For a small monthly payment of only £1.50 or £15.00 for the year *you will receive our undying gratitude* and the following Heresy Online benefits,

Supporters will each receive: 
A custom Title 
Access to the private Endgame forums 
Triple PM storage. (150 Messages) 
A larger avatar (150 x 150px) 
A larger profile picture (150 x 150px) 
A Supporter icon will be displayed under their username 
YouTube! Video Avatars
All subscribers usernames will be displayed in *blue bold text*.
Google adverts are blocked and don't show for supporters.
[*]Finally, all supporters will be listed alongside the staff on the forum leaders page.

Purchasing a supporter subscription does not grant immunity to the forum rules. Refunds cannot be paid to banned members.

*How do I subscribe?*
A link to the paid subscription page is given on the left hand side of your usercp (at the bottom in the Miscellaneous section).
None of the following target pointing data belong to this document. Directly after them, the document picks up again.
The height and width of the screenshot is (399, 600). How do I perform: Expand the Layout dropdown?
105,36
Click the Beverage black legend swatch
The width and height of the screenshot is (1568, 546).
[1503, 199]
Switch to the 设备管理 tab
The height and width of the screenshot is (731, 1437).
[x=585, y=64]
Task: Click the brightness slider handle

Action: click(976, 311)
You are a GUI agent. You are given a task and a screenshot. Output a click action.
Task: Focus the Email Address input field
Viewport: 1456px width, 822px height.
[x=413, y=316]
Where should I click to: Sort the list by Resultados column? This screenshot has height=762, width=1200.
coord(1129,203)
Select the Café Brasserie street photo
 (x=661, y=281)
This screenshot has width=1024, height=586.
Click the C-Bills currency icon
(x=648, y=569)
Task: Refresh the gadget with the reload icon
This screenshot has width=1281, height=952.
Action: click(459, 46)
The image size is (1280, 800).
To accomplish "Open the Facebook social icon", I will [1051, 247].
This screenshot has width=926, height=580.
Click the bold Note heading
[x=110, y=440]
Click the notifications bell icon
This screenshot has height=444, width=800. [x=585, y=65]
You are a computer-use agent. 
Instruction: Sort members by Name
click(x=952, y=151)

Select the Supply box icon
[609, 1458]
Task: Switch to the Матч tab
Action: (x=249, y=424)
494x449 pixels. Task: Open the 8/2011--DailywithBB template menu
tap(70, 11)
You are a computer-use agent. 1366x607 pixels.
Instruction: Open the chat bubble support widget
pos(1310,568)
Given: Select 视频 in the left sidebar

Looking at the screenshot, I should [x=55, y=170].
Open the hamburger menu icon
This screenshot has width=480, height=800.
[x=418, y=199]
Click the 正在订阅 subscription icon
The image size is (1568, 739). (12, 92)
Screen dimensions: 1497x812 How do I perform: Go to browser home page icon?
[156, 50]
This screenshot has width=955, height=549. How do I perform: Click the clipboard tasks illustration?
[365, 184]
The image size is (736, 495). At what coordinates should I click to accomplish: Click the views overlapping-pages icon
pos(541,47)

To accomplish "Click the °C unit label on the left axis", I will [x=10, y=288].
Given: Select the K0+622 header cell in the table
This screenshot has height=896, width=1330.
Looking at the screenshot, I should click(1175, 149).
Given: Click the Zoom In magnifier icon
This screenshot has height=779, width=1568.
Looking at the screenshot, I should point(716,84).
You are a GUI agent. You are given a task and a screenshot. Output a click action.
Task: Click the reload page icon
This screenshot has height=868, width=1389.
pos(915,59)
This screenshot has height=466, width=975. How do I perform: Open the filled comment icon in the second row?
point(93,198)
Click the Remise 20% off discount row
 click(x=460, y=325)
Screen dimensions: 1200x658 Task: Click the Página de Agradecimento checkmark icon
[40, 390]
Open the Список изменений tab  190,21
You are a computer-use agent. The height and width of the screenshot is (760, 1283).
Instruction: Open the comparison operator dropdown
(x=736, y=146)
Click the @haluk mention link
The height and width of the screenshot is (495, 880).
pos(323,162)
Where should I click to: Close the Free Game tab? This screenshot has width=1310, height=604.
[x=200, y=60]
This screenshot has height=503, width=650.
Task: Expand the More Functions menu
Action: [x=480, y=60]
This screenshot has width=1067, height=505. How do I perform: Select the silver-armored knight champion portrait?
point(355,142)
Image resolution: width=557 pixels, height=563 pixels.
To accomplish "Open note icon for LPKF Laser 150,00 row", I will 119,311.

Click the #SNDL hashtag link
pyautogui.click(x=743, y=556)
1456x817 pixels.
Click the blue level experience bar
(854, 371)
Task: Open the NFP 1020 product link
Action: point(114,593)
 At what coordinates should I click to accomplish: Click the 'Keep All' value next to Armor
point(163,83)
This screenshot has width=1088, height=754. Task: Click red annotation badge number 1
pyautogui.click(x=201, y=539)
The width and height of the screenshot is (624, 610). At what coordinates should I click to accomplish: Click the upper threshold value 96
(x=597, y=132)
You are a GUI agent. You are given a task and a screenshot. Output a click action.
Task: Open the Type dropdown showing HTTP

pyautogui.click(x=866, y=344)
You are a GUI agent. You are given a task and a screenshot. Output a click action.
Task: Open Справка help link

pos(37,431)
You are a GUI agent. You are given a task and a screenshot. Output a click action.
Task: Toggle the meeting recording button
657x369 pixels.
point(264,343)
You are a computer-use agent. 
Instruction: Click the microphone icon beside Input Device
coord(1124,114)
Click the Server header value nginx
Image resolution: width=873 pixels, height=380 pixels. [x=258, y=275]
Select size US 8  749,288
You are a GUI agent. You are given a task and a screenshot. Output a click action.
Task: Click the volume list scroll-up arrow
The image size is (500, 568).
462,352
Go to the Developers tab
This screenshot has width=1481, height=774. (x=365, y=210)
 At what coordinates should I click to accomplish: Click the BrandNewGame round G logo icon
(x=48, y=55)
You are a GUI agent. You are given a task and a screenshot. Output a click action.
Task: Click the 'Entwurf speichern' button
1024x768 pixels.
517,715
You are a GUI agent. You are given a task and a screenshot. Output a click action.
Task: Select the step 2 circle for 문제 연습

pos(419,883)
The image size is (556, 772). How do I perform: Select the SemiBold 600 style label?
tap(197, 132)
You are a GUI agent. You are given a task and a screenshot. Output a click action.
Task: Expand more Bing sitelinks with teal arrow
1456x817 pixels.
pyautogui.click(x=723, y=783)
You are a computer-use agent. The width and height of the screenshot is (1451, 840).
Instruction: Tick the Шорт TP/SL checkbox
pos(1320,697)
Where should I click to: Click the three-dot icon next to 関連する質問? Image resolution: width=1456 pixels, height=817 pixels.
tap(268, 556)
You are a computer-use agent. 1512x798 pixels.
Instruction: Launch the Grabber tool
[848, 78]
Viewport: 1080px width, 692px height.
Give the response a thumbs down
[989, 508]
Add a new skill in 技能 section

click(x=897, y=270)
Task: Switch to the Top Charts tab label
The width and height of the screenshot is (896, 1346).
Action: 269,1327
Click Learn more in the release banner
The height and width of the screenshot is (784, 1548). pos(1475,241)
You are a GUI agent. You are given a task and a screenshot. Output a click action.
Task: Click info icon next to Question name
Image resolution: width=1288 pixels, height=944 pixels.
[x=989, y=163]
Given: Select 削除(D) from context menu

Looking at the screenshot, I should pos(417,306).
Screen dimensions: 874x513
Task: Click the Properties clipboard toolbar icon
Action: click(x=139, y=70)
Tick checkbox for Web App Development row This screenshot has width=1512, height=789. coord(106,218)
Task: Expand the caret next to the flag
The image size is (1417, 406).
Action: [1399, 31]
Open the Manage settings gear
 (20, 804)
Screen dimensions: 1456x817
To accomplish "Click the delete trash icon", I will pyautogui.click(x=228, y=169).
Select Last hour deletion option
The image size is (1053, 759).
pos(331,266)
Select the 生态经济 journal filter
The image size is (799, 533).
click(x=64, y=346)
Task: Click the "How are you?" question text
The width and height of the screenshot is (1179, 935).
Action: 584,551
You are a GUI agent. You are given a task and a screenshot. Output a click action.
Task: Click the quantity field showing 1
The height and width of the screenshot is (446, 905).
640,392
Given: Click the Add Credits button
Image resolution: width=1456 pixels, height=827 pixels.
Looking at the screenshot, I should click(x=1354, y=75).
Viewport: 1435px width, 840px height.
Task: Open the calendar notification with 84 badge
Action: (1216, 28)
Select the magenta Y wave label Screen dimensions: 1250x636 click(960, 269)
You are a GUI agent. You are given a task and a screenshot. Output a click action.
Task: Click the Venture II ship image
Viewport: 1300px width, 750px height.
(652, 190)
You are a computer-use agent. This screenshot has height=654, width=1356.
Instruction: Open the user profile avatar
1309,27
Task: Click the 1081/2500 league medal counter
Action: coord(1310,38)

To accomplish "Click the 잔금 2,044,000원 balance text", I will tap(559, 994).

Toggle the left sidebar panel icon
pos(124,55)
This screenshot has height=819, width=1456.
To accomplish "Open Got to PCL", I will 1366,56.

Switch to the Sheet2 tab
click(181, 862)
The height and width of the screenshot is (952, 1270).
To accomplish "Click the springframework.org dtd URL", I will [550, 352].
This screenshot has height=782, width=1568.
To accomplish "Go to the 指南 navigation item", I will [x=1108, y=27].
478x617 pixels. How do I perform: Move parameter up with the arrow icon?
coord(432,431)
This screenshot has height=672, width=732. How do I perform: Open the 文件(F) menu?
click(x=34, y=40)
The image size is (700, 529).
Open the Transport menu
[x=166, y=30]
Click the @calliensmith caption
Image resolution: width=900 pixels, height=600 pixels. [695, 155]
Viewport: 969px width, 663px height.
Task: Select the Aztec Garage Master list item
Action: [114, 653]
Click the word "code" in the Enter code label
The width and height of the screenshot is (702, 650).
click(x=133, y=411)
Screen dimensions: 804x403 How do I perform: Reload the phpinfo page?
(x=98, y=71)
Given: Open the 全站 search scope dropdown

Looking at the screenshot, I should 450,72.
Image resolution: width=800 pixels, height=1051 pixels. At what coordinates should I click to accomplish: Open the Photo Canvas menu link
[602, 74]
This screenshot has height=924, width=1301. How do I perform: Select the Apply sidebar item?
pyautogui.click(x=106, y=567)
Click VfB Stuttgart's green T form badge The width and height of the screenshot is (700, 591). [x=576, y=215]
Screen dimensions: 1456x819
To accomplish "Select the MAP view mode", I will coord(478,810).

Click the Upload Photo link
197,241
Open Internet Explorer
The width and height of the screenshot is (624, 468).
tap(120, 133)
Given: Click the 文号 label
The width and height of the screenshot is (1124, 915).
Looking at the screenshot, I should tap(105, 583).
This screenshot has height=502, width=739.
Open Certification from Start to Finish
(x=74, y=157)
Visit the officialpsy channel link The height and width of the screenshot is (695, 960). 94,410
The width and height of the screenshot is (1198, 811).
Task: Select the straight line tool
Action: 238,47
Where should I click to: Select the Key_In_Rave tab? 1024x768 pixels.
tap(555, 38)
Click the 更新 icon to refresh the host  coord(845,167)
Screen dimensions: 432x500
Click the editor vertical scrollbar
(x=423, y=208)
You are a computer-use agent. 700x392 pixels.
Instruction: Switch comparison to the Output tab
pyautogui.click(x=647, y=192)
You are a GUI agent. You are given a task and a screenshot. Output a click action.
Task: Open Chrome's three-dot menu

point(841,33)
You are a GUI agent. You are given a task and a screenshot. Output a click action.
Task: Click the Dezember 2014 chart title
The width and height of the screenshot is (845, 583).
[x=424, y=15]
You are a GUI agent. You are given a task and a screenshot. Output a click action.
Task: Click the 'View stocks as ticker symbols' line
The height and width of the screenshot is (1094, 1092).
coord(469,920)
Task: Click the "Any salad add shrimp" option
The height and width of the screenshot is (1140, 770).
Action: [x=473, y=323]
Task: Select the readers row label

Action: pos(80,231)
Alternatively you can access the page here Paid Subscriptions. Users have the option of signing up for a single or recurring payment.

*Other ways of contributing*
There are other ways to contribute to the site, apart from all the wonderful pic’s, army help, idea’s and comments you share with other members of the boards.

Thanks to all of you for your generosity, both in the past and in the future. 
*Again we can't stress enough that there is no obligation to become a subscriber. Its just a nice way to say thanks and helps keep the forum online.*

If you have any questions or queries please contact Jezlad

*SUPPORT HERESY ONLINE - CLICK HERE*


Please be aware that some of the themes discussed in the Endgame forum are adult by nature. The area is hidden to regular users and therefore we let some of the rules slide.


----------



## Ordo Xeno Commander

gah, if only i could afford it, but thats like 45 bucks a year over here, plus the fact i have no way of getting it out without my bloody dad finding out :angry:

sorry guys, you know i would if i could :victory:


----------



## Hivemind Demeter

I'm actually trying to get my group of players to join on here.
That would be 3 or 4 guys, and then I would probably spread the word to the people I play with every now and then at my local game store.


----------



## warrior-of-hope

i've signed up so happy to help, a small price for what i get out of it. And really its only fair if i have the money and can affored it, its like less than a tactical squad for a whole years sign up


----------



## warrior-of-hope

anyone know where i can get a cool avatar from?


----------



## Vero

Suggestion.

For a paid subscribors, all advertisements should be removed. So regular users and guests see them, but paid subscribors do not.

That's one of the nicest ways to say thanks to your premium members, it is also is a motivtor to get more subscriptions


----------



## Jezlad

Good idea Vero

I've added the conditionals and blocked Google ads for supporters. 

Thanks :biggrin:


----------



## Vero

ew. possibly worst time for conversion rates... but what the hey.


----------



## The Wraithlord

Yeah that is a damn good idea.


----------



## Galahad

I just made a donation, if I;d have known subscriptions were going to come up I'd have waited ;-P


----------



## Vero

Perhaps they will allow your donation to go towards a subscription...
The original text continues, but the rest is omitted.